6.1 Conditions to Buyer's Obligations. The obligations of Buyer to
consummate the transactions contemplated by this Agreement are subject to the
satisfaction at or before the Closing of the following conditions, any of which
may be waived by Buyer.
(a) Accuracy of Representations and Warranties. The
representations and warranties of each Seller in this Agreement and in any
Transaction Document, without giving effect to any references to or
qualifications based on Material Adverse Effect or materiality contained
therein, shall be true, complete and correct in all respects, at and as of the
Closing with the same effect as if made at and as of the Closing, except for any
representation or warranty which is made as of a specified date, which
representation or warranty shall be so true and correct as of such specified
date; provided, this condition will be deemed satisfied if all such untrue or
incorrect representations and warranties in the aggregate, do not have a
Material Adverse Effect.
(b) Performance of Agreements. Each Seller shall have
performed in all material respects all obligations and agreements and complied
in all material respects with all covenants in this Agreement and in any
Transaction Document to be performed and complied with by it at or before the
(c) Deliveries. Each Seller shall have delivered the items and
documents required to be delivered by it pursuant to this Agreement, including
those required under Section 7.2.
(d) Legal Proceedings. No Judgment shall have been entered and
not vacated by any Governmental Authority or arbitration tribunal and no Legal
Requirement shall have been enacted, promulgated or issued or become or deemed
applicable to any of the transactions contemplated by this Agreement by any
Governmental Authority or arbitration tribunal, which would prevent or make
illegal the purchase and sale of the Purchased Interests or the contribution of
the Contributed Interests as contemplated by this Agreement.
(e) Franchise Required Consents. The aggregate number of
Scheduled Subscribers in the Service Areas and the Acquisition Agreement
Services Areas set forth on Schedule 6.1 that are, as of the Adjustment Time,
Transferable Service Areas shall be at least 90% of the total Scheduled
Subscribers; provided that Schedule 6.1 shall be amended from time to time as
necessary to reflect all Acquisition Agreement Service Areas that are the
subject of any pending Acquisition Agreements which have not been terminated.

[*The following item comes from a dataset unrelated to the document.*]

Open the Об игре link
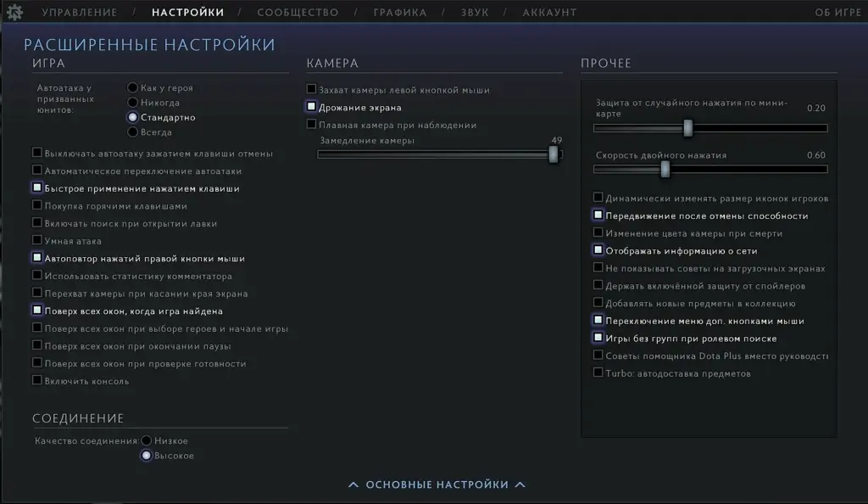This screenshot has width=868, height=504. (837, 12)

(f) Other Required Consents. Seller shall have received
evidence, in form and substance reasonably satisfactory to it, that the Required
Consents marked with an asterisk on Schedule 3.2 have been obtained in
accordance with this Agreement.
(g) No Material Adverse Change. Since December 31, 1998, no
event has occurred which has had a Material Adverse Effect or has occurred which
is reasonably likely to result in a Material Adverse Effect (for purposes of
this paragraph a reduction in Equivalent Basic Subscribers shall not constitute
by itself a Material Adverse Effect).